The White House
If there were such thing as political malpractice, the president's people would be guilty of it.
How can a smart guy be this dumb?
Last week, I defended the Obama administration over what I consider to be overblown criticism of the admittedly botched rollout of the online system to help people choose among health care exchanges.
But while I believe the Affordable Care Act will soon become rooted as part of the American welfare state (and I mean that as a good thing) right along with Social Security and Medicare, there's no question that the president and his team have badly messed up the politics of this launch.
It is baffling. A political operation that is pristine when it comes to packaging and electing Obama the candidate turns bumbling or is absent altogether in selling the president's policies. If there were such thing as political malpractice, the president's people would be guilty of it.
Right from the start, the Republicans began pummeling "Obamacare" as a huge government "take over" of health care, when in fact it was nothing of the sort.
In fact, some of us did want a government take over of health care and were disappointed when it didn't happen. After all, we already have successful government run health care in Medicare and Medicaid, which are actually far more efficient than private insurance systems. But even a faint echo of the single payer system I preferred, a "public option" on the exchanges, was shot down.

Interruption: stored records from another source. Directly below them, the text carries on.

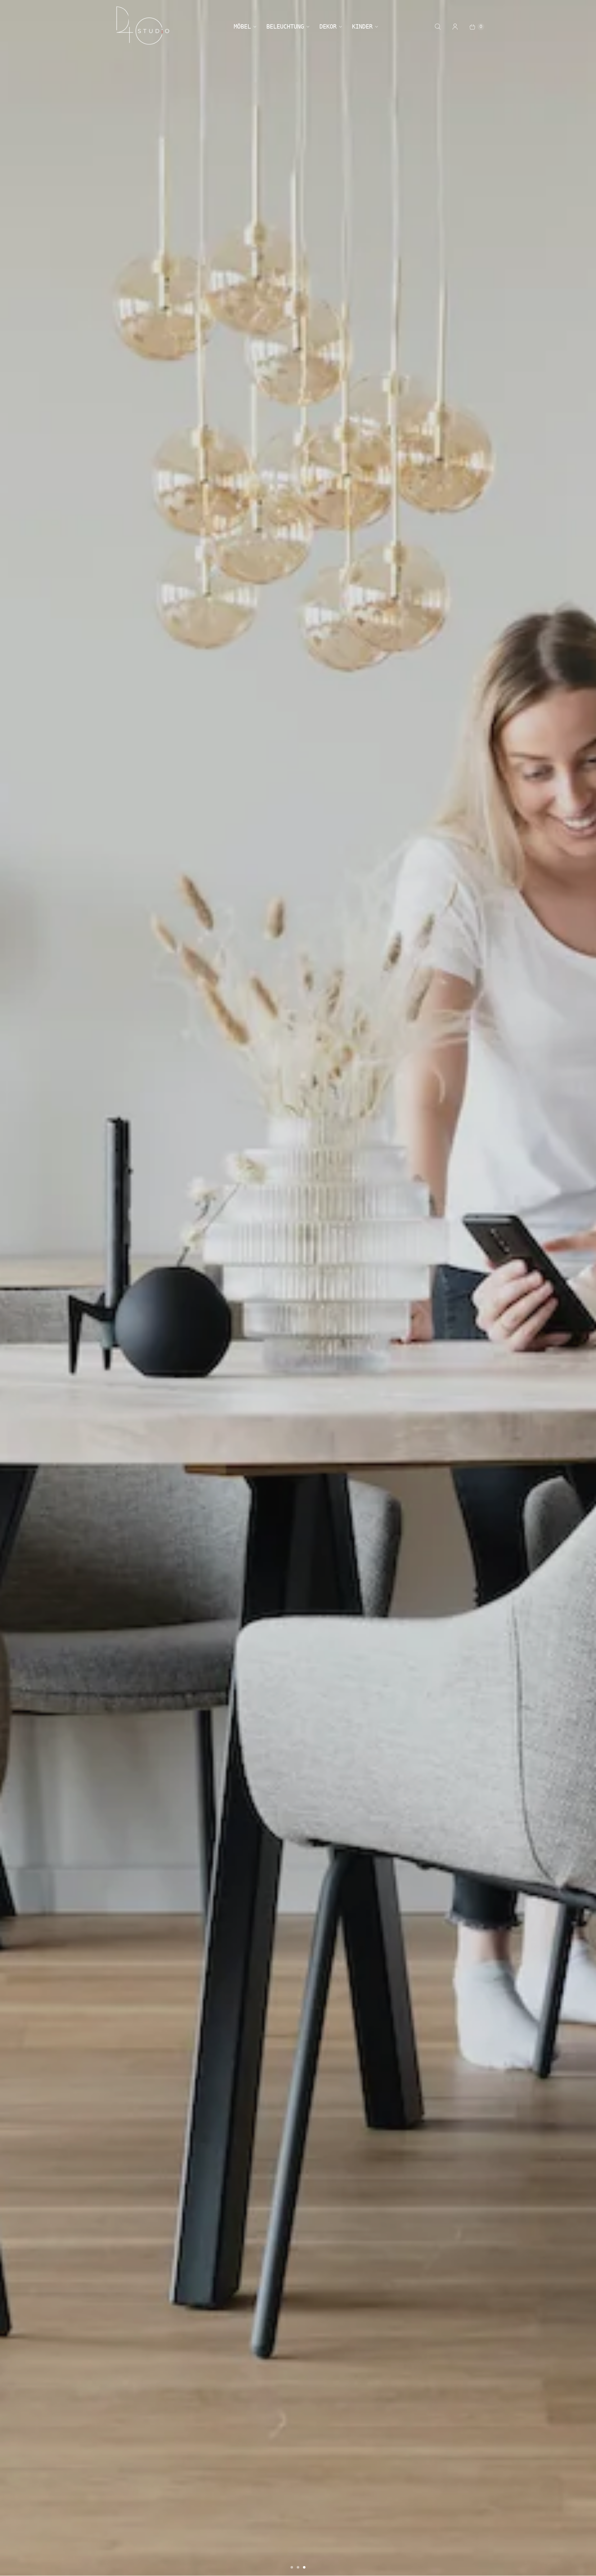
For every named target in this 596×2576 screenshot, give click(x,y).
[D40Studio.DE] (143, 26)
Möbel (242, 26)
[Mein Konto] (455, 26)
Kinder (362, 26)
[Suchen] (437, 26)
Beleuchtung (285, 26)
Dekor (327, 26)
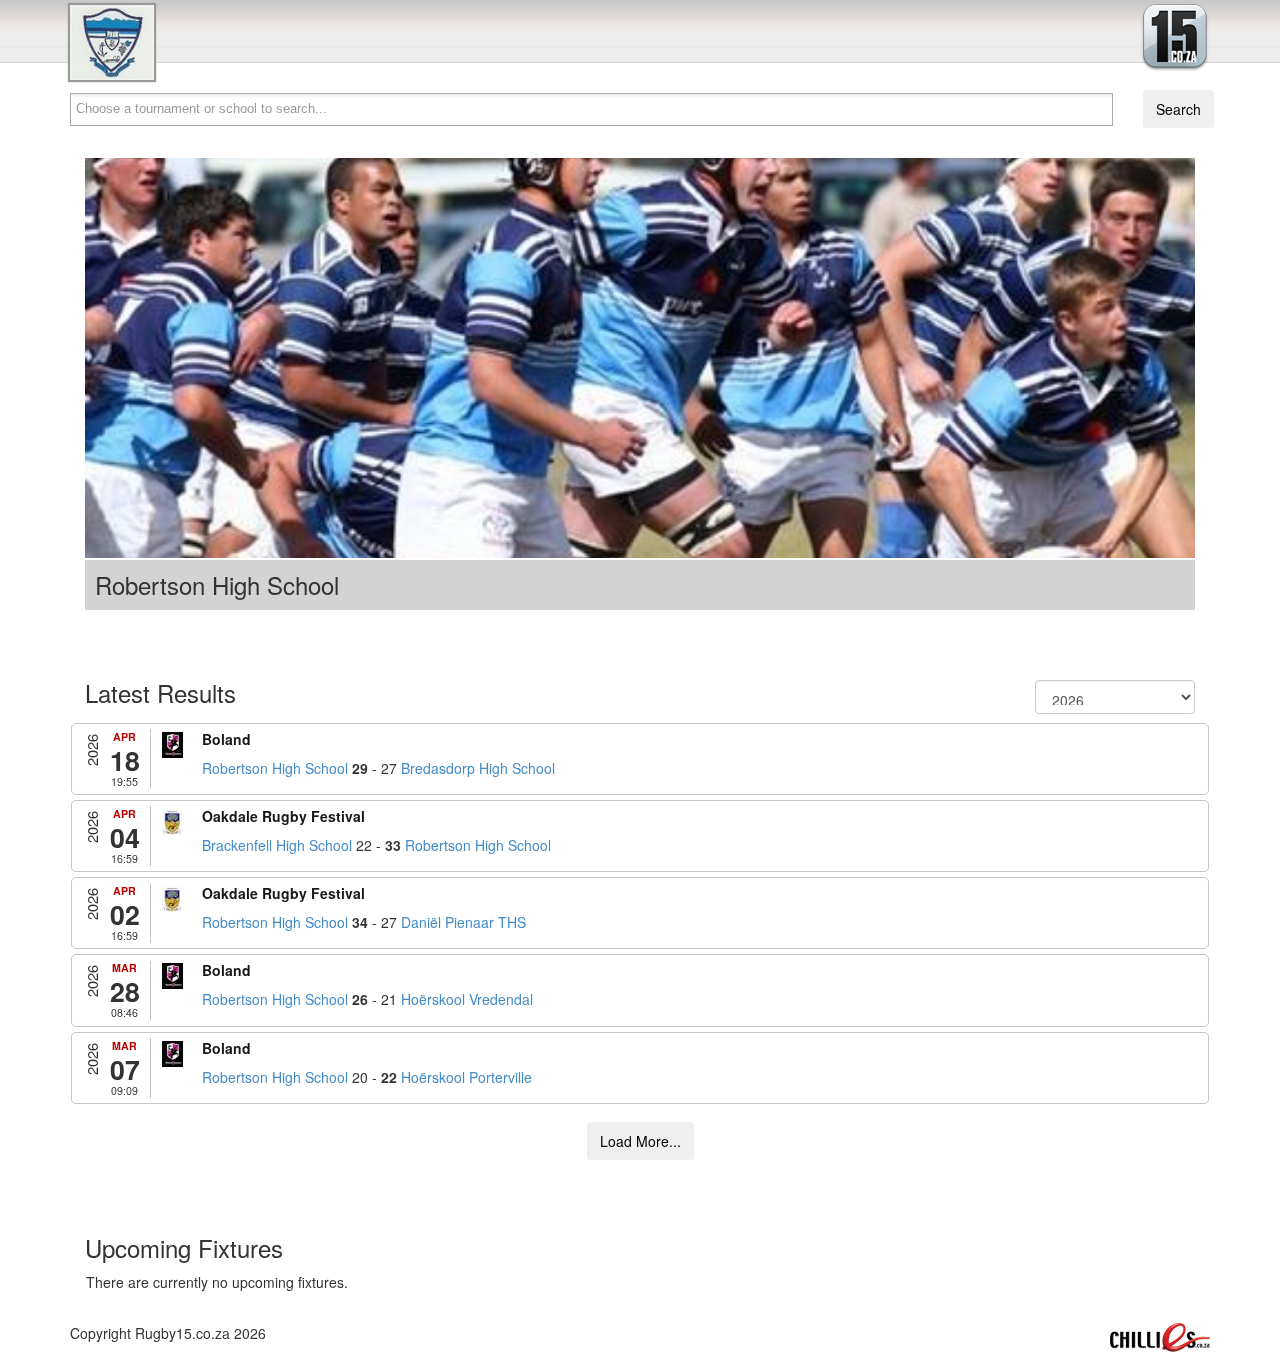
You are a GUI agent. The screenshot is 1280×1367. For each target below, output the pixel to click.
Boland (226, 739)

If there was any overreach on Obama's part, it was his extended attempt to try and get any Republican support at all for his program to solve a problem that has nagged America for generations. In the end, the president settled for this cobbled together version of Mitt Romney's plan, and he got no GOP support at all in the end. In fact, he got relentless and effective opposition.
But here's the thing. Obamacare is likely to work. Or, at the very least, it will make health care one heck of a lot better than what we've had. Tens of millions of Americans who haven't had insurance will have it now. No one can be denied coverage for an existing condition. Because the healthy and not-so-healthy will be covered together -- which is why we need a mandate that everyone have insurance -- costs for most Americans will go down.

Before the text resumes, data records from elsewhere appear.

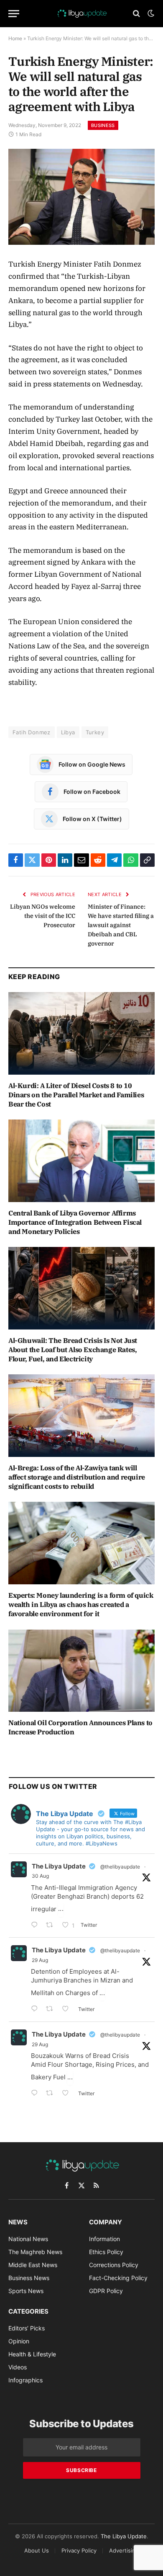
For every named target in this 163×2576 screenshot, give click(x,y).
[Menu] (13, 13)
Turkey (95, 732)
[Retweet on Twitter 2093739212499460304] (52, 2009)
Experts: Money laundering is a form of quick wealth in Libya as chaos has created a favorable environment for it (80, 1604)
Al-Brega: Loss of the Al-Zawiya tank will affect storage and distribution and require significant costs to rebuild (76, 1477)
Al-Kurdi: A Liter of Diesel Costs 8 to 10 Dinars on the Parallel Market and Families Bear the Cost (76, 1094)
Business (103, 125)
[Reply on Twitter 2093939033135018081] (36, 1925)
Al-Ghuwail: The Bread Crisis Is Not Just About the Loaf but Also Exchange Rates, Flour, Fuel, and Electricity (72, 1349)
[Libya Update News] (81, 13)
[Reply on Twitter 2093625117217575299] (36, 2093)
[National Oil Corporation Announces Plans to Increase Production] (81, 1671)
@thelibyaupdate (120, 1866)
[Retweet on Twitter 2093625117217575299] (52, 2093)
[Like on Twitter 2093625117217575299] (68, 2093)
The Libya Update (59, 1866)
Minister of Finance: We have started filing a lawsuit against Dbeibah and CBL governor (121, 925)
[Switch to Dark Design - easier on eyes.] (150, 13)
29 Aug (40, 1960)
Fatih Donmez (32, 732)
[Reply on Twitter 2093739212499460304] (36, 2009)
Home (15, 38)
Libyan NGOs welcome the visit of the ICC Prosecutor (42, 916)
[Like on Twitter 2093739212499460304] (68, 2009)
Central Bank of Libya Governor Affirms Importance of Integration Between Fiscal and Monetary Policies (75, 1222)
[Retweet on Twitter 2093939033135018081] (52, 1925)
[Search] (136, 13)
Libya (68, 732)
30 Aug (40, 1876)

The one glaring fault in Obamacare is the lack of any real mechanism to control overall costs in the system. The U.S. will still spend about 16% of its gross domestic product on health care while much of the rest of the developed world with their "government-run" systems will spend about 10%.

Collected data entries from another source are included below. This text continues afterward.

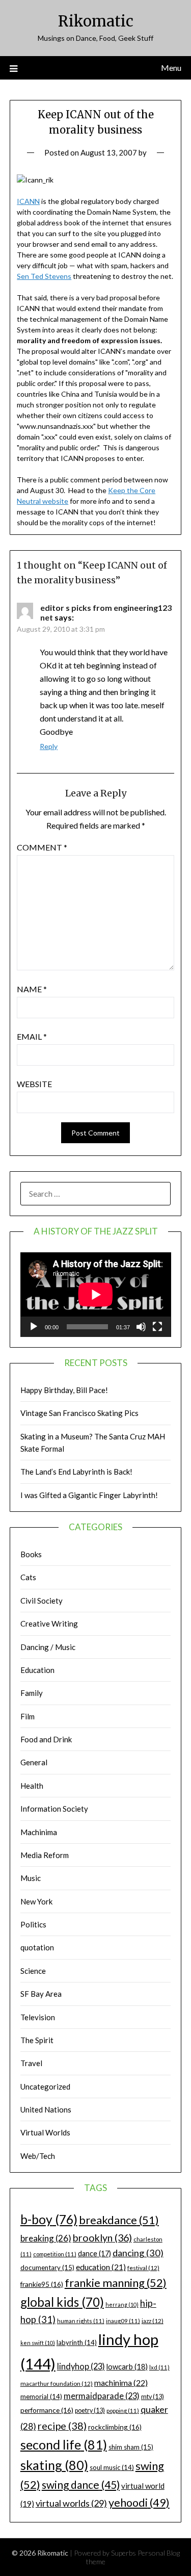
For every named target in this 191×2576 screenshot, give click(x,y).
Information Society (54, 1808)
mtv (152, 2397)
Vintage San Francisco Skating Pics (79, 1413)
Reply (49, 746)
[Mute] (141, 1327)
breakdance (119, 2220)
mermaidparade (102, 2396)
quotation (37, 1947)
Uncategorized (45, 2086)
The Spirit (36, 2040)
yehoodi (139, 2502)
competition (54, 2254)
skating (54, 2464)
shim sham (130, 2447)
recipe (62, 2425)
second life (63, 2444)
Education (37, 1670)
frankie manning (116, 2282)
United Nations (45, 2109)
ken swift (37, 2342)
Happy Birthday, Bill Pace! (64, 1390)
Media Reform (44, 1855)
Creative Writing (49, 1623)
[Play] (34, 1327)
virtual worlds (71, 2503)
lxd (159, 2367)
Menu (171, 67)
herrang (122, 2304)
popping (122, 2410)
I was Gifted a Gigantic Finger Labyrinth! (89, 1495)
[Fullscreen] (157, 1327)
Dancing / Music (47, 1647)
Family (31, 1692)
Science (33, 1970)
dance (94, 2253)
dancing (138, 2252)
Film (27, 1716)
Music (30, 1878)
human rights (80, 2320)
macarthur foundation (56, 2383)
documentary (47, 2267)
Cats (28, 1577)
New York (36, 1901)
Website (34, 1084)
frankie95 (41, 2284)
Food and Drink (46, 1739)
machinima (121, 2382)
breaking (45, 2238)
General (33, 1762)
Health (31, 1785)
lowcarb (127, 2366)
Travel (31, 2063)
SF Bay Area (41, 1993)
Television (37, 2017)
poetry (90, 2410)
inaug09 (123, 2320)
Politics (33, 1924)
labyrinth (77, 2342)
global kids (62, 2302)
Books (31, 1554)
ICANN (28, 201)
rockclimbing (115, 2427)
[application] (95, 1294)
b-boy (48, 2219)
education (101, 2267)
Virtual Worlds (45, 2132)
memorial (41, 2396)
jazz (152, 2321)
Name (32, 989)
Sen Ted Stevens (44, 276)
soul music (112, 2467)
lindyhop (81, 2366)
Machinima (38, 1832)
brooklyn (102, 2238)
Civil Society (41, 1600)
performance (46, 2410)
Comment (42, 847)
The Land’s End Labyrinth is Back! (76, 1471)
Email (32, 1036)
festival (143, 2268)
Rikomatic (95, 21)
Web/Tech (37, 2155)
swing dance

Believe it or not, the ACA is even a popular program. Republicans like to point out that only 43% of Americans say they support Obamacare. They fail to point out that 16% would support something stronger like a government-run single-payer system. In other words, almost six of ten Americans support this plan or something more like the successful public programs in Canada and Europe.
And if you ask Americans about each of the components of Obamacare, support skyrockets to 88% in some cases, like the provision to help small businesses pay for health insurance for their employees. In fact, of eleven parts of the law, only one provision has less than 57% support. The problem is that that one provision -- the requirement that every person have insurance, which is supported by only 40% of Americans -- is the one aspect of the law that is known by the most Americans.
So, back to my original question. How can a president and his people who are so good at winning elections be so bad at selling the central accomplishment that is the result of winning those elections? Why is it that only 52% of Americans even know about the law's most popular provision while 74% know about its least popular? Whose fault is that?
You can't blame the Republicans (much) for doing what opposition parties do. You can blame the Democrats for letting them get away with it for so long.I can only speculate that this complacency comes from the man himself. Obama is as dispassionate and removed a leader as you will find. He seems to labor, even after five years in office, under the misconception that people are as informed and reasonable as he is, and that political fights, once won, will stay won without constant tending.
In fact, Obamacare has survived through the narrowest passages of luck and circumstance. The horrible government shutdown we have just come through would probably not have happened if Obama and his people had kept selling his health plan hard and continuously from the day of its passage. Why they didn't is as mysterious as the man himself.